→ Assignment
Leaving all pictures out, output exactly and only the line containing "Move the selected property down" and the lines that follow it to the end of the material below.

→ Provided material
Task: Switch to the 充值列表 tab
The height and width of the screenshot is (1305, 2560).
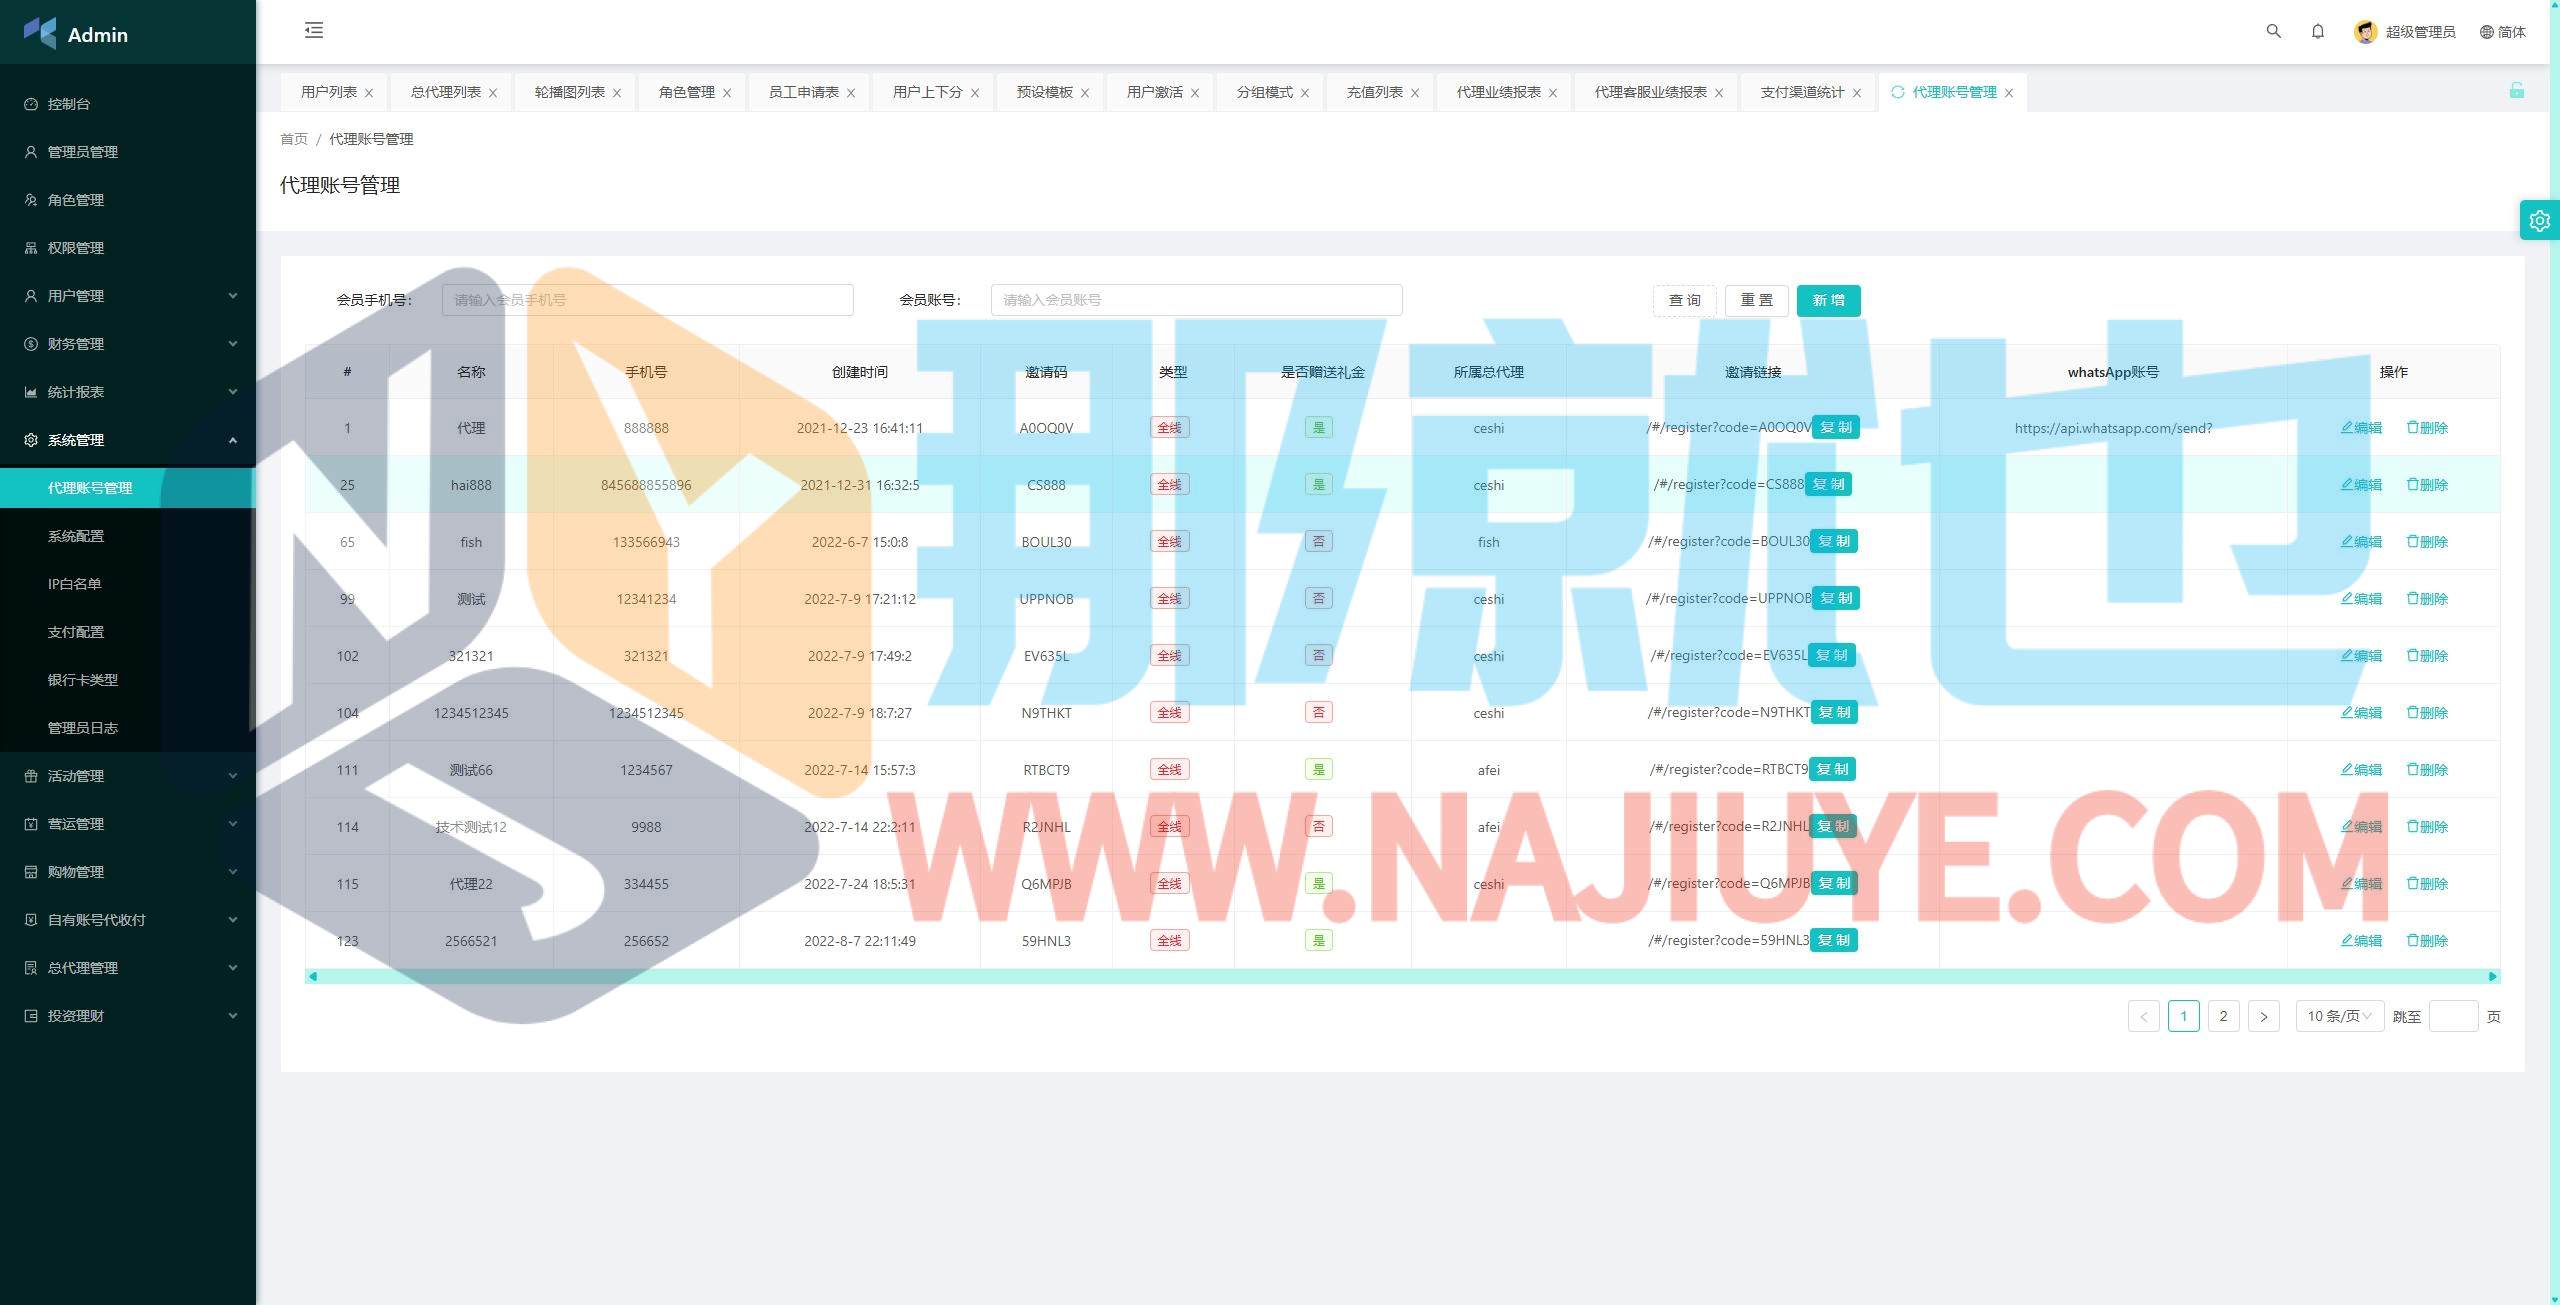Action: 1374,92
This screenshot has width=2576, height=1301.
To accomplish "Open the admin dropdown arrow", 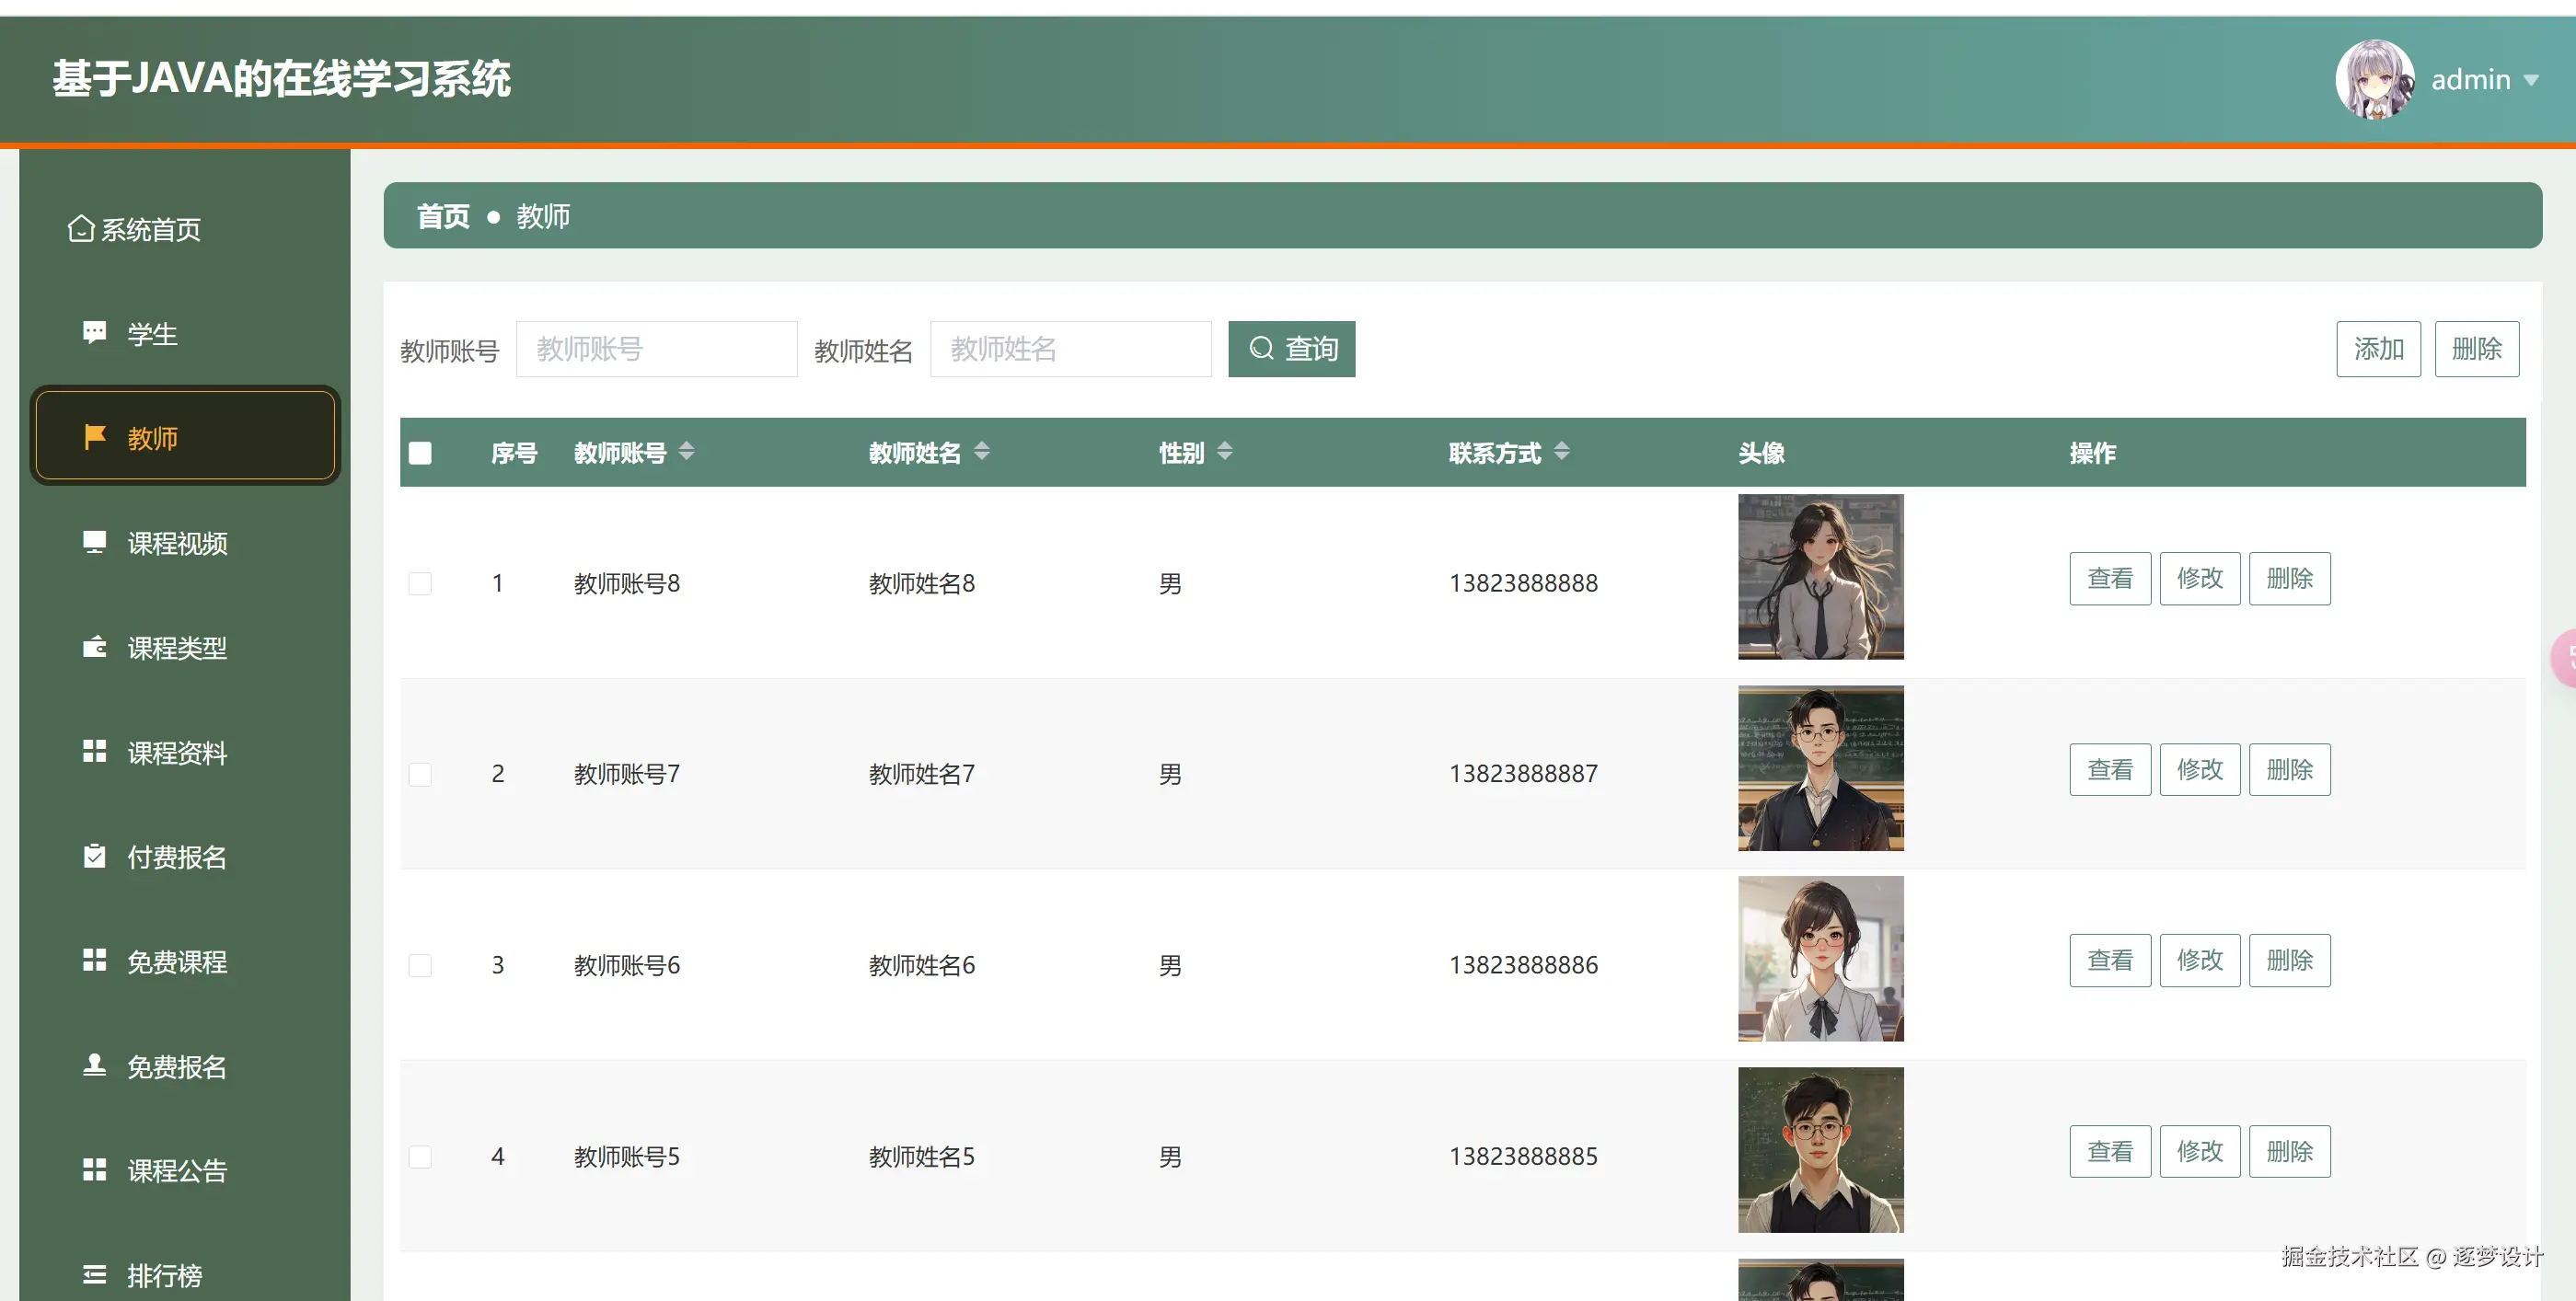I will point(2531,80).
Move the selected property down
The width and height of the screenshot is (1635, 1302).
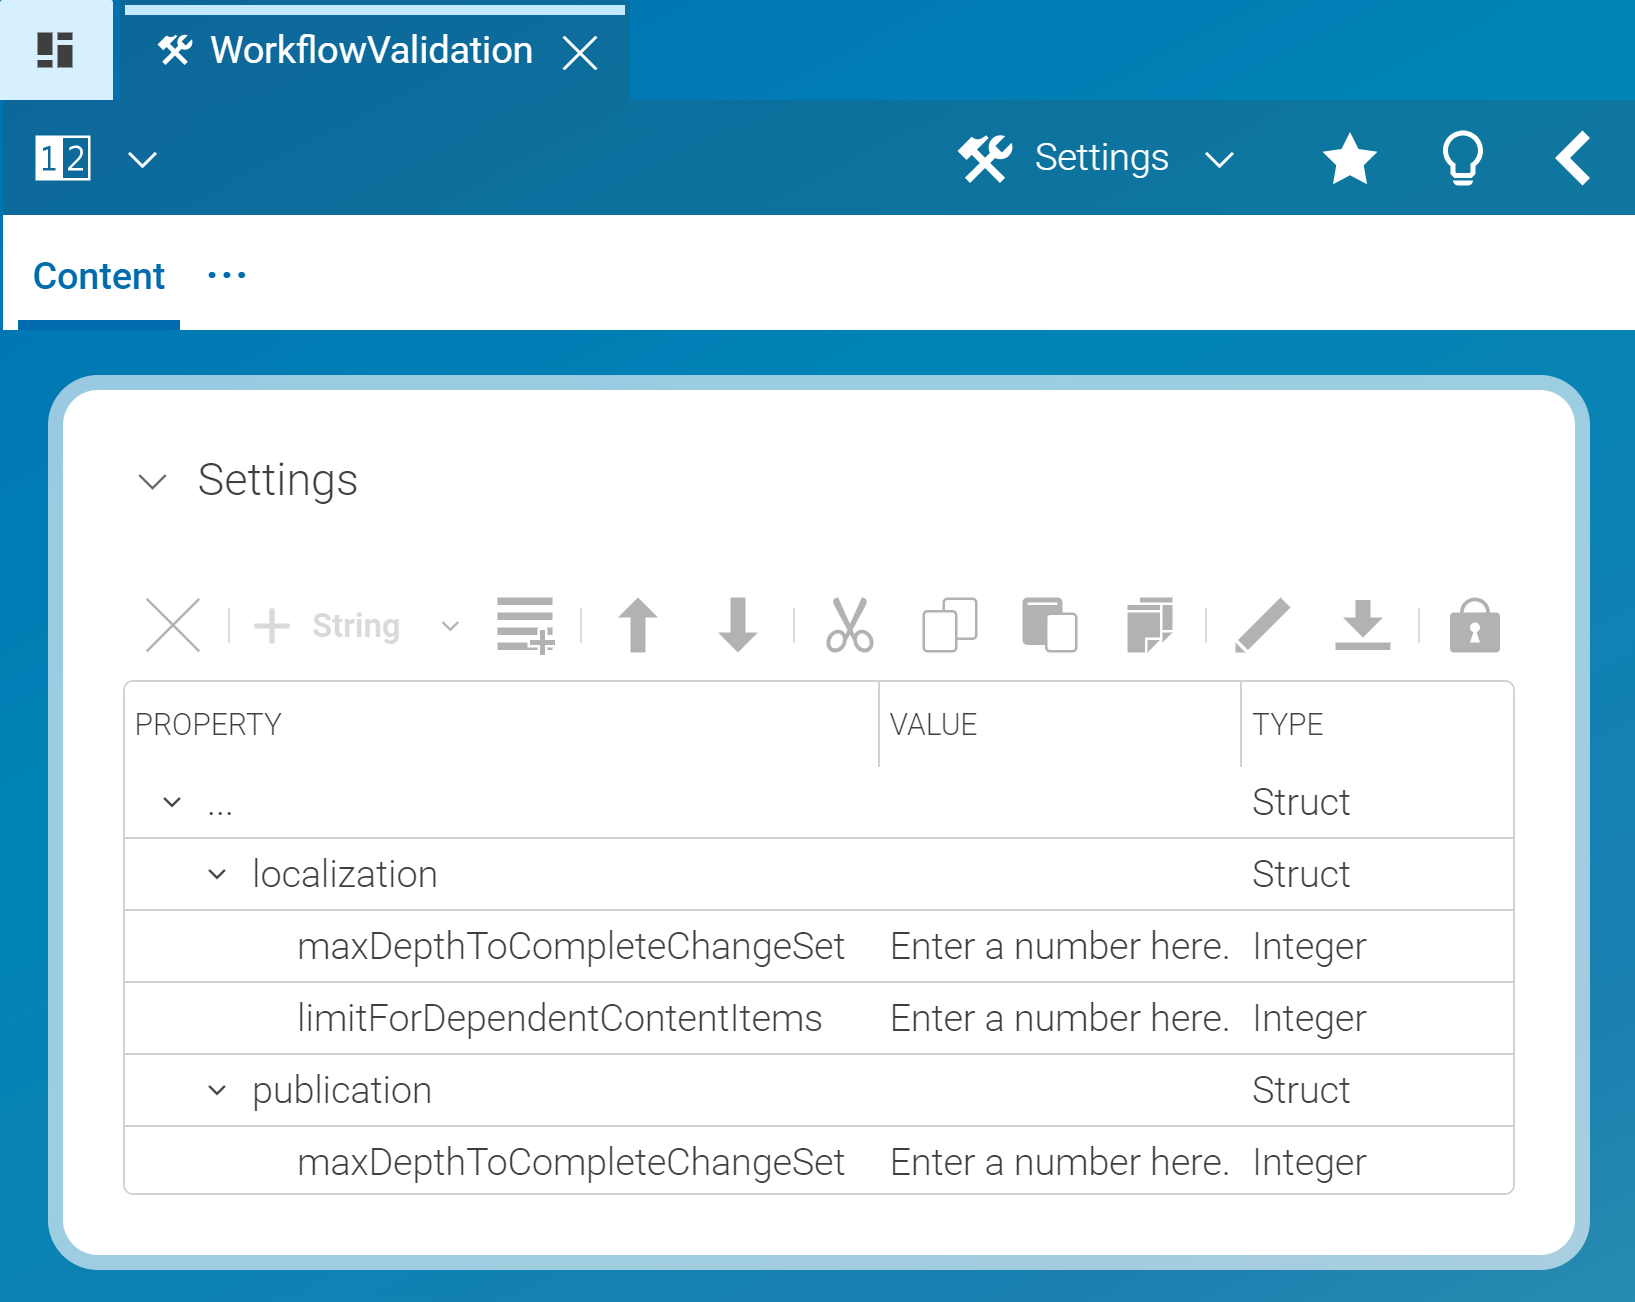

→ Task result
Move the selected property down
The width and height of the screenshot is (1635, 1302).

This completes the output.